Reproduce the listing below exactly, minus its pictures.

- SUPPLIED DATA:
____________
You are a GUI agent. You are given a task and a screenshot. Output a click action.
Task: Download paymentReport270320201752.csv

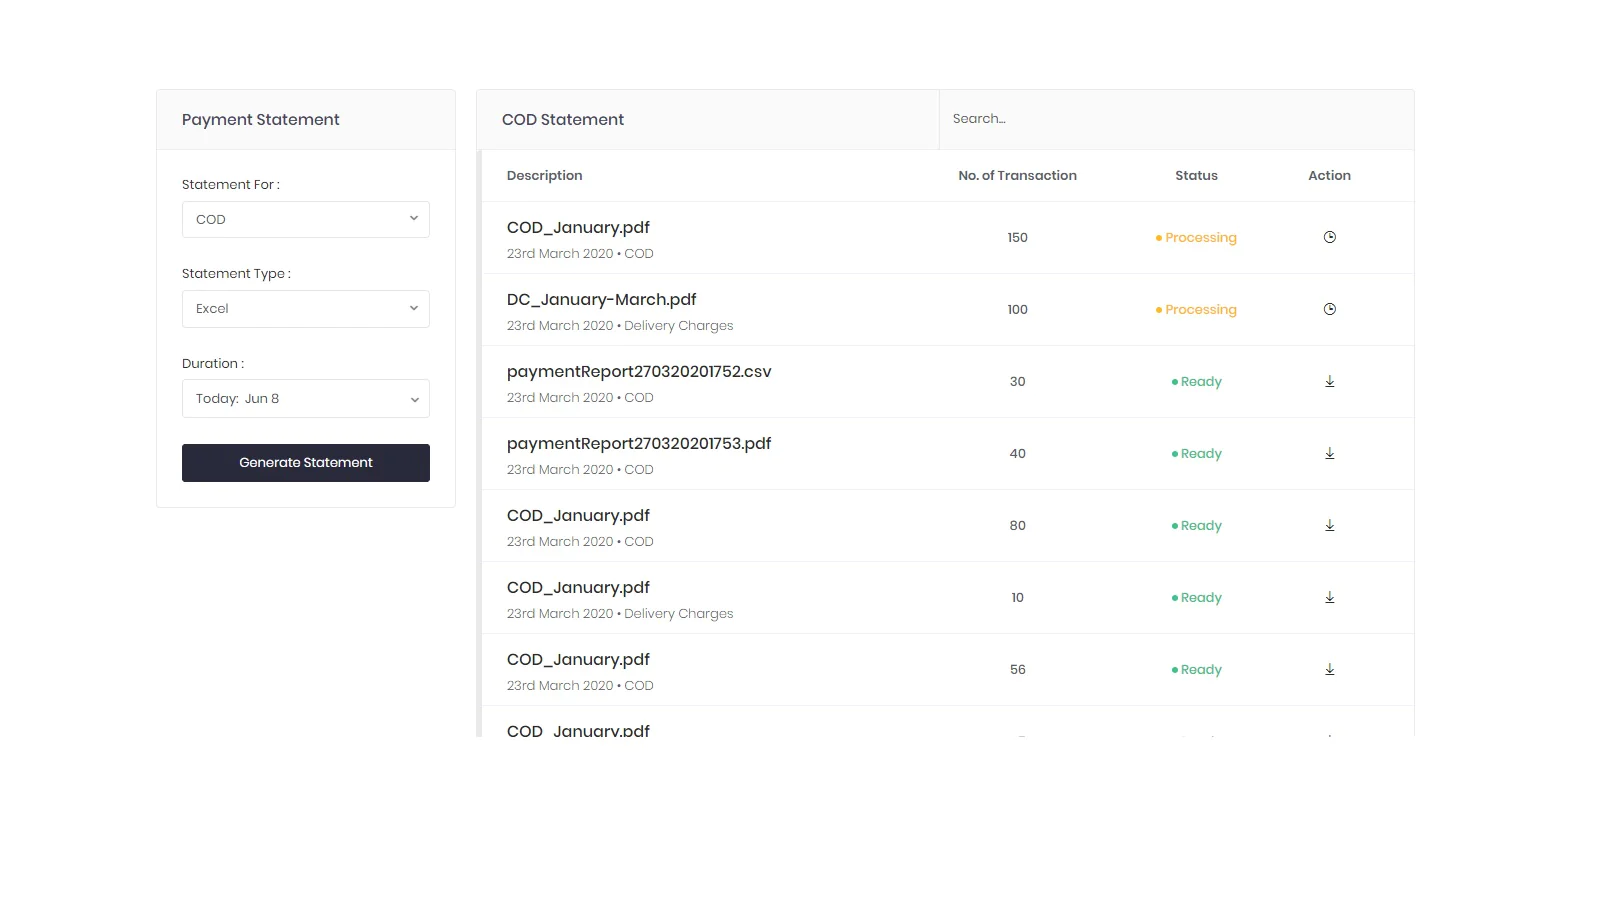[x=1329, y=381]
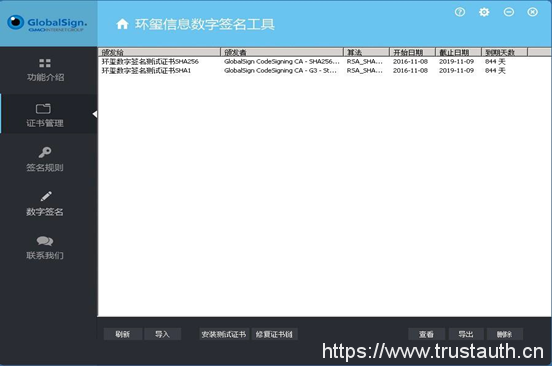The width and height of the screenshot is (552, 366).
Task: Open the 功能介绍 sidebar section
Action: [45, 70]
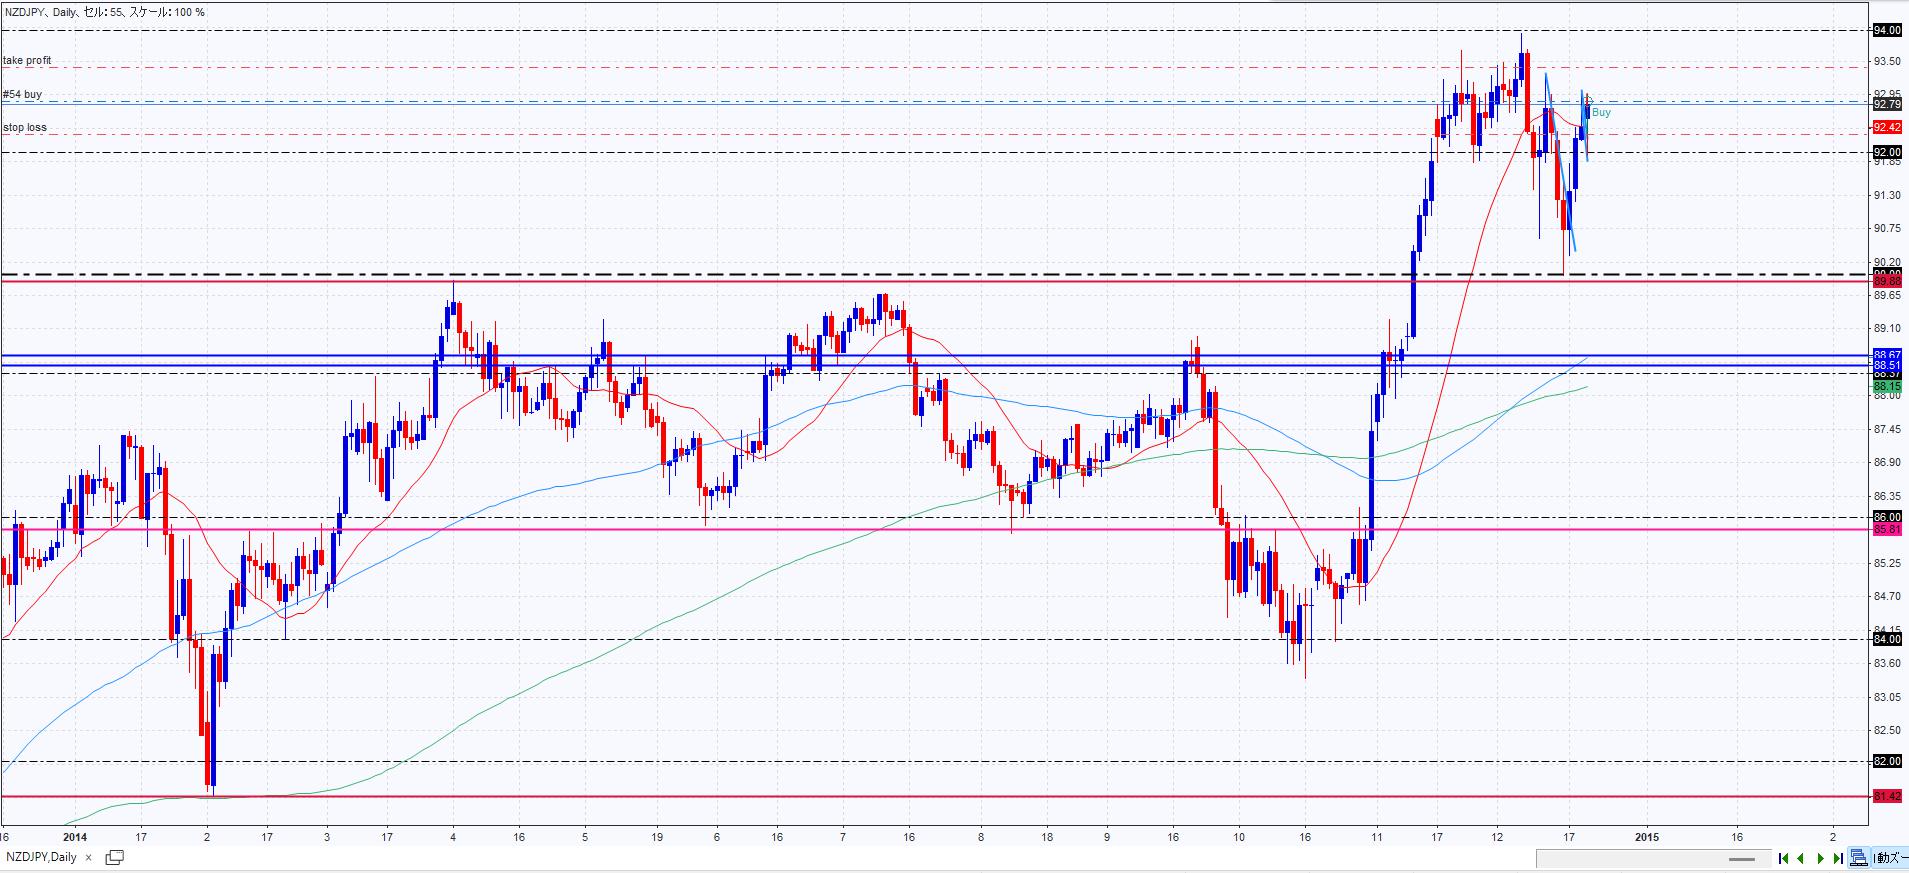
____________
- TASK SOLUTION:
You are a GUI agent. You are given a task and a screenshot. Output a click action.
Task: Download paymentReport270320201752.csv

[x=1329, y=381]
The width and height of the screenshot is (552, 366).
Task: Open the 功能介绍 sidebar section
Action: [45, 70]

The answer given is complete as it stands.